EXERCISE
If a line in the data contains "height", copy it out.

━━━ GIVEN DATA

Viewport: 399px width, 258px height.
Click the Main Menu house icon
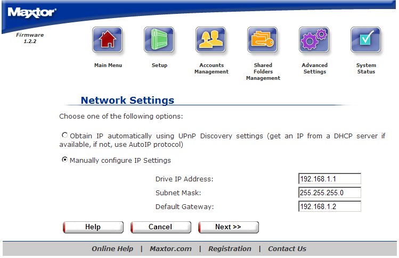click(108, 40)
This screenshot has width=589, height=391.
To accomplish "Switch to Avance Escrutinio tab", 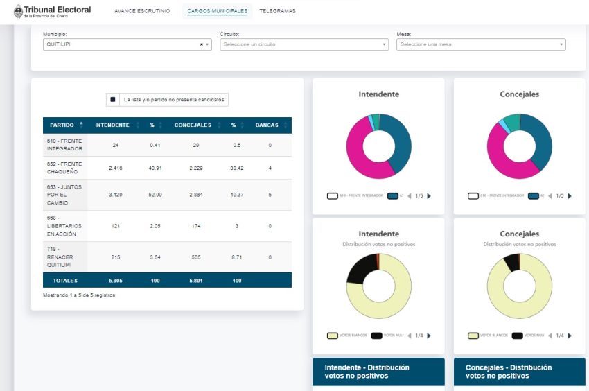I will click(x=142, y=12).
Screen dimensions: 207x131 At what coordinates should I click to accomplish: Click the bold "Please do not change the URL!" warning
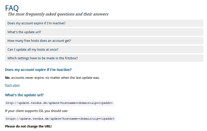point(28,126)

━━━━━━

ANSWER TO THIS EXERCISE
Viewport: 399px width, 258px height.
This screenshot has width=589, height=391.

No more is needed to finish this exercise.